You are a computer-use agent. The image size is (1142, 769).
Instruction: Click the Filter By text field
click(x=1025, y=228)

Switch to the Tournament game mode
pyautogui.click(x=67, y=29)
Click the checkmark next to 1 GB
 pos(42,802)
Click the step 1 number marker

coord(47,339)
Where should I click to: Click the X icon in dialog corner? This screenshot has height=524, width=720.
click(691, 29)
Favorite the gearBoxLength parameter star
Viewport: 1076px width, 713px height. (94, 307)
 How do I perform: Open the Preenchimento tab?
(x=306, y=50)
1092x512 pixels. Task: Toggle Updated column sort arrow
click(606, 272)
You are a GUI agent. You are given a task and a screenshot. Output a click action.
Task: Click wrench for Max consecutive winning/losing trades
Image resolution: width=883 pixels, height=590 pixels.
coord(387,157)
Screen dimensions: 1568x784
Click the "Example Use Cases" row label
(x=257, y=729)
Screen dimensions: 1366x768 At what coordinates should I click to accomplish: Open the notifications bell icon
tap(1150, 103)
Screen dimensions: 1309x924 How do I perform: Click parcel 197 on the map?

(Exercise prompt):
This calls for all of the entries above, repeated exactly.

(Reply):
You are a computer-use agent. The image size is (1142, 769).
Instruction: Click the Filter By text field
click(x=1025, y=228)

Switch to the Tournament game mode
pyautogui.click(x=67, y=29)
Click the checkmark next to 1 GB
 pos(42,802)
Click the step 1 number marker

coord(47,339)
Where should I click to: Click the X icon in dialog corner? This screenshot has height=524, width=720.
click(691, 29)
Favorite the gearBoxLength parameter star
Viewport: 1076px width, 713px height. (94, 307)
 How do I perform: Open the Preenchimento tab?
(x=306, y=50)
1092x512 pixels. Task: Toggle Updated column sort arrow
click(606, 272)
You are a GUI agent. You are given a task and a screenshot. Output a click action.
Task: Click wrench for Max consecutive winning/losing trades
Image resolution: width=883 pixels, height=590 pixels.
coord(387,157)
Screen dimensions: 1568x784
Click the "Example Use Cases" row label
(x=257, y=729)
Screen dimensions: 1366x768 At what coordinates should I click to accomplish: Open the notifications bell icon
tap(1150, 103)
Screen dimensions: 1309x924 How do I perform: Click parcel 197 on the map?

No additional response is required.